- West German picture sleeve

Single by the Byrds

from the album Fifth Dimension
- B-side: "Captain Soul"
- Released: June 13, 1966
- Recorded: May 24–25, 1966
- Studio: Columbia, Hollywood, California
- Genre: Folk rock, psychedelic rock
- Length: 2:33
- Label: Columbia
- Songwriter(s): Jim McGuinn
- Producer(s): Allen Stanton

The Byrds singles chronology
| "Eight Miles High" (1966) | "5D (Fifth Dimension)" (1966) | "Mr. Spaceman" (1966) |

= 5D (Fifth Dimension) =

"5D (Fifth Dimension)" is a song by the American rock band the Byrds, written by band member Jim McGuinn. It was released as a single in June 1966, and also included as the title track on the Byrds' third album, Fifth Dimension.

==Lyrical content==
McGuinn has described the song's lyrics as an attempt to explain Albert Einstein's theory of relativity, and as having been directly inspired by the book 1-2-3-4, More, More, More, More by Don Landis. In a 1966 interview with Hit Parader magazine, McGuinn stated, "It's sort of weird but...what I'm talking about is the whole universe, the fifth dimension, which is height, width, depth, time and something else. But there definitely are more dimensions than five. It's infinite. The fifth dimension is the threshold of scientific knowledge." Talking to Michael Ross of Creem magazine in 1970, McGuinn further explained the song's meaning: "'5D' was an ethereal trip into metaphysics, into an almost Moslem submission to an Allah, an almighty spirit, free-floating, the fifth dimension being the 'mesh' which Einstein theorized about. He proved theoretically - but I choose to believe it."

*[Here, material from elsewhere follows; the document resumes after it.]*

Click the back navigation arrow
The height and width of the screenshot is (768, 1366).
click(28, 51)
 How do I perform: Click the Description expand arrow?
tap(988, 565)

According to the Byrds' biographer Johnny Rogan, the song's abstract lyrics were largely interpreted by the band's audience as being about an LSD trip, much to McGuinn's dismay. The notion that the song was about psychedelic drugs was given further credence when it was singled out, within a month of its release, by Variety magazine as one of a recent spate of pop songs containing references to illegal drug use. As a result of these allegations, the song was banned by some radio stations in the U.S.

==Recording and release==
The master recording of "5D (Fifth Dimension)" was taped on May 24 and 25, 1966, during sessions for the Fifth Dimension album, with Allen Stanton serving as record producer. The song features the Bach-influenced organ and electric piano playing of Los Angeles composer, arranger, producer, and session musician, Van Dyke Parks.

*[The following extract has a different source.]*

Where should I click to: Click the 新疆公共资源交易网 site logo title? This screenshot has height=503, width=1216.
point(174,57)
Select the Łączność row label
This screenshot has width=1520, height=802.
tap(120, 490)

The song was issued as a single on June 13, 1966, and reached number 44 on the Billboard Hot 100, but failed to chart in the United Kingdom. The song was also included on the band's third album, Fifth Dimension, which was released on July 18, 1966.

Billboard magazine described the single as an "off-beat lyric rocker with chart-topping potential". Cash Box described the song as a "rhythmic, medium-paced, blues-soaked tale of rejection about a somewhat disoriented young man." Critic Bruce Eder, writing for the AllMusic website, called the song, "the most improbable single ever issued by the Byrds", and "the most daring opening track ever on any Byrds album." He went on to note that it followed the release of the band's influential "Eight Miles High" single, although, in his opinion, "5D (Fifth Dimension)" was more challenging and arguably took the Byrds' psychedelic experimentation to further extremes." "5D (Fifth Dimension)" was a favorite of the Byrds' bass player, Chris Hillman, who described it as "one of the greatest songs McGuinn has ever written."

Following its release, "5D (Fifth Dimension)" was performed sporadically during the Byrds' 1966 live concerts, but was abandoned for most of the rest of the group's lifespan. However, the song is frequently performed by McGuinn during his solo concerts and consequently appears on his 2007 live album, Live From Spain.

In addition to its appearance on the Fifth Dimension album, "5D (Fifth Dimension)" also appears on several Byrds' compilations, including The Byrds' Greatest Hits, History of The Byrds, The Original Singles: 1965–1967, Volume 1, The Byrds, The Very Best of The Byrds, The Essential Byrds, and There Is a Season.